Itu
lorong yang cukup ramai. Beberapa teman yang lewat menyapaku ramah atau hanya
menyinggahi senyum. Lalu, aku melihatmu duduk di atas meja yang sudah tak
terpakai, teronggok di depan mading sekolah. Ia mengamati lalu lalang
orang-orang. Sepertinya tengah menunggu seseorang. Cukup lama, membuatmu turun
dari meja, bersandar sejenak sambil mengamati perubahan mading sekolah yang
sudah dua tahun ditinggalkanmu. Dua tahun sudah berlalu, sejak kukatakan padamu
untuk menunggu. Dan, kamu hanya diam, tertawa kecil. Menggantung jawab tak
pasti. Hingga sekarang, kulihat kamu melempar mata rembulanmu pada gadis lain.
Gadis berambut panjang, bermata sipit, kulitnya putih mulus. Gadis yang
berminggu-minggu lalu datang kepadaku, mencurahkan galuh hatinya yang tertambat
oleh baris-baris kalimatmu. Gadis yang kukatakan padanya untuk menerimamu.
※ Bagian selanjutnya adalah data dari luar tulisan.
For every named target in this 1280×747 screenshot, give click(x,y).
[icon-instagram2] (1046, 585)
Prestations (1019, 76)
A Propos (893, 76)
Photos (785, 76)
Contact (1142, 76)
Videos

Nyatanya, kamu tengah jatuh cinta lagi, seperti yang pernah kamu katakan
padaku; gue gampang jatuh cinta, Ver.
Kamu; si lelaki pemotong rembulan, apa kabar? Sudah lama sekali.
Ah,
tiga tahun lalu, aku tahu ketika kamu katakan cinta, itu bukan gurauan. Sebab
kulewati malam-malam menyiksa setelahnya, mencoba mengusir bayangmu yang
menghantui tiap bagian mimpiku, menangisi lagu-lagu yang mengisahkan awal
pertemuan kita. Kamu; si lelaki pemanah rembulan, membuat hari-hariku selalu
lebih bersemangat dibanding sebelumnya. Tapi, kini, purnama berubah menjadi
hampa. Ada saat dimana bulan penuh menjadi bulan hampa. Void Moon. Detik-detik dimana semuanya bergerak menjadi sebuah
kesialan dalam astrologi Cina yang terkadang kita percayai. Dan aku percaya,
sejak kamu berikan ide cerita pertamamu untuk kutulis, itu terjadi saat bulan
hampa. Kamu hanya mengganti tinta hitam pada pena milikku dengan darah yang
menggenang di hati yang luka.
Malam
ini, tak ada bulan. Tak juga ada bayangmu lagi. Sebab semuanya telah berganti
hujan. Lalu senja. Dan, sekarang, aku bergelut dengan lelaki lain yang penuh
jenaka. Namun, terkadang aku mengingatmu. Terlebih ketika kutemukan pigura yang
membingkai potretmu dengan gadis itu. Aku tersenyum, diam cukup lama mengamati
lengkung senyummu, sebab kamu terlihat bahagia, tidak seperti dulu; saat
membincangkan cinta denganku. Mungkin sejak awal, kita memang sudah berjalan di
garis rapuh yang penuh dengan kesalahan.
Lalu,
aku melangkah melewati mading, tatap mata kita bertemu. Aku memicingkan mata,
haruskah kita menukar sapa? Bukankah dulu kamu berjanji menjadi kakakku
selamanya? Menjagaku dari ganasnya malam, menerangiku dari gelap malam dan
menemaniku dari kesendirian malam yang meringkus jiwa. Seharusnya tak ada sekat
canggung di antara kita. Lalu, kamu melambai tanganmu kecil. Aku menunduk
kepala sedikit, berusaha menyembunyikan senyum hambar. Kamu berlalu bersama
gadis itu. Usailah cerita kita.
Kamu;
si lelaki pencuri bulan, membiarkan bulan malam itu menjadi sabit. Kamu
memotongnya, menawariku apakah aku akan menyimpannya untukmu. Untuk kita.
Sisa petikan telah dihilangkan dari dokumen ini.